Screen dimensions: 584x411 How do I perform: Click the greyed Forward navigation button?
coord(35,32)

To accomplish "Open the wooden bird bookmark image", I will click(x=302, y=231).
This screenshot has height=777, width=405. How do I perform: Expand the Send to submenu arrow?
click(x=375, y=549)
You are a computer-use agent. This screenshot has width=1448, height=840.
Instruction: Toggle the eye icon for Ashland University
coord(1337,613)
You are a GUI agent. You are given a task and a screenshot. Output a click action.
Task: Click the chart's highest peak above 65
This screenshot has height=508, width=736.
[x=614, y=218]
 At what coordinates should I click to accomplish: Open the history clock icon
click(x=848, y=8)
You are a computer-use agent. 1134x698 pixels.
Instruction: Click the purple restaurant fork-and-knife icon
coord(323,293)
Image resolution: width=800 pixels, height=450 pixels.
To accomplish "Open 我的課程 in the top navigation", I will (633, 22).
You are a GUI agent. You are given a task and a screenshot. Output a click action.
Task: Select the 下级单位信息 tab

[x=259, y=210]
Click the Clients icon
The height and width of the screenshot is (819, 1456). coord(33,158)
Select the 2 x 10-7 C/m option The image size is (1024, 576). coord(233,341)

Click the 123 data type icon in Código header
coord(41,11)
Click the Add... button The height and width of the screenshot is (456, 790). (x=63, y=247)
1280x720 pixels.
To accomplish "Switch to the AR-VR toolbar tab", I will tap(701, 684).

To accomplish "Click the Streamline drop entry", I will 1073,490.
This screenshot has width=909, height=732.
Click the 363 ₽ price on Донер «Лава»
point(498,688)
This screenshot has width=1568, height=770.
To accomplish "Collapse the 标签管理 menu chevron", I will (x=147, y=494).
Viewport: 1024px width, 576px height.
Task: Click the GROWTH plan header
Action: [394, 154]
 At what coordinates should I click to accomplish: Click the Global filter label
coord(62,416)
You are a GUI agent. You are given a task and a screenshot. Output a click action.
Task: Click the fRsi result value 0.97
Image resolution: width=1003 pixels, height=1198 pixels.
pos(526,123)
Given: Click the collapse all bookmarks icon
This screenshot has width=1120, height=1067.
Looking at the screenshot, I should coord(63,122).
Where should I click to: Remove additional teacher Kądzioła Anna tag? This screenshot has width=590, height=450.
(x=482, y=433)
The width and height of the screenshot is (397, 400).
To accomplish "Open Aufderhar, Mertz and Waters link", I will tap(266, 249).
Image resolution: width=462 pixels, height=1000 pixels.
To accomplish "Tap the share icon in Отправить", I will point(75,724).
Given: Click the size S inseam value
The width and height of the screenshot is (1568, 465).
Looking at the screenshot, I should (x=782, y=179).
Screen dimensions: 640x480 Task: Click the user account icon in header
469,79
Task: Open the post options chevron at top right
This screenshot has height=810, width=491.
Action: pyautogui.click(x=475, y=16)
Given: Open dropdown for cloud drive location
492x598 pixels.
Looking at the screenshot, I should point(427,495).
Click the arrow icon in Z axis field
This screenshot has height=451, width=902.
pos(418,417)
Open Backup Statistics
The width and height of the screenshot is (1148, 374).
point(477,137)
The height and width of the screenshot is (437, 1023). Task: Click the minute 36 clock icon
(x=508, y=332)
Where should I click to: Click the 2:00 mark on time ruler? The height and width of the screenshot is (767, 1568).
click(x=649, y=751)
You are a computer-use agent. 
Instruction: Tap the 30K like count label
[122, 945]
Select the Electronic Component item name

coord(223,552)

........

● TASK REQUIREMENTS
Sift the data above for lines with "value", then copy each one.

● PROBLEM SOLUTION
Task: Click the fRsi result value 0.97
Given: Click the size S inseam value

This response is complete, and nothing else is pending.